===== Records shown

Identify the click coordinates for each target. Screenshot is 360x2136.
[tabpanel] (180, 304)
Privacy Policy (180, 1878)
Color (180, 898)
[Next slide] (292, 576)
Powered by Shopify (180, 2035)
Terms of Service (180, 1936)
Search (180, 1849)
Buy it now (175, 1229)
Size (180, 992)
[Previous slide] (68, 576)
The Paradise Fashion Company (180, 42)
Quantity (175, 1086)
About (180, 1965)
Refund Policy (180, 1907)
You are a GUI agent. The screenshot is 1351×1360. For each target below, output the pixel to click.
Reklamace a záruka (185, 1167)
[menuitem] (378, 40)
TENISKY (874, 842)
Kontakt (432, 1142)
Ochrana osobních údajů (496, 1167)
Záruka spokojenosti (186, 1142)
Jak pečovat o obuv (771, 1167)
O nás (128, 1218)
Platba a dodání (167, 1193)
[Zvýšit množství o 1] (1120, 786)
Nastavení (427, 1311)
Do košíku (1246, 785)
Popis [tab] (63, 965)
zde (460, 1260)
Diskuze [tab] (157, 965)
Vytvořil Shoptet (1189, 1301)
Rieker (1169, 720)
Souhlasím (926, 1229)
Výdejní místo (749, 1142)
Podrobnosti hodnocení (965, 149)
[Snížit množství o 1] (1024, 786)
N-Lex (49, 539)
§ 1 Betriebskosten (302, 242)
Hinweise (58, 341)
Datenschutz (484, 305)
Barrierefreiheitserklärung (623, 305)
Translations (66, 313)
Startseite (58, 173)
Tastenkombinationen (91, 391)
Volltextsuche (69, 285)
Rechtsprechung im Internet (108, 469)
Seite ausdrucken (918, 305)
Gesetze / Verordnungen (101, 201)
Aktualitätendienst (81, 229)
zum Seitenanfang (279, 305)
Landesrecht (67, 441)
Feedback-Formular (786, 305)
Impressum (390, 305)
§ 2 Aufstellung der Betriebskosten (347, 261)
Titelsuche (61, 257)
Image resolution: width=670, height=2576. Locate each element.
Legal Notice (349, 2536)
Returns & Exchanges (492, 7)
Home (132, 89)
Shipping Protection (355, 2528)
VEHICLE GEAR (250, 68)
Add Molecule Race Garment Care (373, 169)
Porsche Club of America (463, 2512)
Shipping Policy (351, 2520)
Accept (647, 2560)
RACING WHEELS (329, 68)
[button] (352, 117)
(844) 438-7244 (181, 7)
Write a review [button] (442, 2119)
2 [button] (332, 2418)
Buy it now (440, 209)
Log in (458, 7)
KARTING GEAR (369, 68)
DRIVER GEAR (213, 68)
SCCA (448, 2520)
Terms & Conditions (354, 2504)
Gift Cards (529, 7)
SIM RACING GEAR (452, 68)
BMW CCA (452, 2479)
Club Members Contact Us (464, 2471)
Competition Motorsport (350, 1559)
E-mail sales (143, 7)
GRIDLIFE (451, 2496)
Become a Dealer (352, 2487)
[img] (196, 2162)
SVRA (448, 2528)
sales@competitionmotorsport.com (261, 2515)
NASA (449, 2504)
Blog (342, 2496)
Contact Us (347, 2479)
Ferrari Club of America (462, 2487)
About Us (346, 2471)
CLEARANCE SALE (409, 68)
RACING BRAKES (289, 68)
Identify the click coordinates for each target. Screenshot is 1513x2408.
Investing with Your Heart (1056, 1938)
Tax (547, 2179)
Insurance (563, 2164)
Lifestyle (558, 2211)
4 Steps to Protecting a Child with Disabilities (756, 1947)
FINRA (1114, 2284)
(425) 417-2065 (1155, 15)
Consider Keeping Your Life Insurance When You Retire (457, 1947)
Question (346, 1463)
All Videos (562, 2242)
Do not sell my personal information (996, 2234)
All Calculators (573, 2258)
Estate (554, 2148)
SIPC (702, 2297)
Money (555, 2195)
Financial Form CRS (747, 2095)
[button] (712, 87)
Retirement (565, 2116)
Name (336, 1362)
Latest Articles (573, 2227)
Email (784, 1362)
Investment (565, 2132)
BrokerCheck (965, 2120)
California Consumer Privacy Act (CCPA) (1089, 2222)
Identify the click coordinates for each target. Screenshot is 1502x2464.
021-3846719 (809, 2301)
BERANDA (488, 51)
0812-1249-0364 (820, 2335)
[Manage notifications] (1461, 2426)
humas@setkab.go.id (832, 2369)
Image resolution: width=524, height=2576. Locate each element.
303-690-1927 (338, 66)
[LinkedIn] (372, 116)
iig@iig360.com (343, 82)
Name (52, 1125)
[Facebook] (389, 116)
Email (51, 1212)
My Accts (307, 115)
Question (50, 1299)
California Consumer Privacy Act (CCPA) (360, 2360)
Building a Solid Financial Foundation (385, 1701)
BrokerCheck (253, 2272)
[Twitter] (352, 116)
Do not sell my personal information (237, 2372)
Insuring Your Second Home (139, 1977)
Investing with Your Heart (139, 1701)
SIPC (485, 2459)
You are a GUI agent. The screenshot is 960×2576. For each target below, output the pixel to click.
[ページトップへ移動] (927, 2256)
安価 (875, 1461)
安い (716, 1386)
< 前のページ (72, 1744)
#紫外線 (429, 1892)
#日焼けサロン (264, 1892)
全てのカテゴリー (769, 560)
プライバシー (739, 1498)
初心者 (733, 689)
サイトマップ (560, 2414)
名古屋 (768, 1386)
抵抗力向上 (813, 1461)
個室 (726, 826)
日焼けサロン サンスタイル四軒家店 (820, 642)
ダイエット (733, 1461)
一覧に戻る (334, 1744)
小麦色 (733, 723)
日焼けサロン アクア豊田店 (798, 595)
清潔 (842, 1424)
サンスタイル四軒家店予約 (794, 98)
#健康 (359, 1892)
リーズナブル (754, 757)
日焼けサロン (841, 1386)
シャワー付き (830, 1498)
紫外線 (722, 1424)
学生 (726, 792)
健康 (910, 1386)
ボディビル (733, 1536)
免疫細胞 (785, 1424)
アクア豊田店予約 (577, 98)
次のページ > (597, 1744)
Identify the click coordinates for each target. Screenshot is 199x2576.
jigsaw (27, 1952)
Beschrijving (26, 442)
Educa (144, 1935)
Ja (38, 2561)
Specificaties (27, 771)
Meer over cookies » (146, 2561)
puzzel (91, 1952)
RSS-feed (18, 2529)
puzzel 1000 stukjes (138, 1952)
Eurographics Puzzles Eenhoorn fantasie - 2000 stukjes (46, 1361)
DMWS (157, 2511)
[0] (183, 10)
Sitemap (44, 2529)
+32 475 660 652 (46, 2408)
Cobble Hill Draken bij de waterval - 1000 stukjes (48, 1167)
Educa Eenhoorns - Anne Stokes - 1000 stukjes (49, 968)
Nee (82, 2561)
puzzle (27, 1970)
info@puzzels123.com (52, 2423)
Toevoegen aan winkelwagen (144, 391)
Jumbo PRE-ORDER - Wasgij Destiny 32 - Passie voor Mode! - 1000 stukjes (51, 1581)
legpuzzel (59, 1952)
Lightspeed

==========

Prompt: For the word "information", count how many lines of the entries contain it; give the number and nothing more.

Solution to this exercise: 2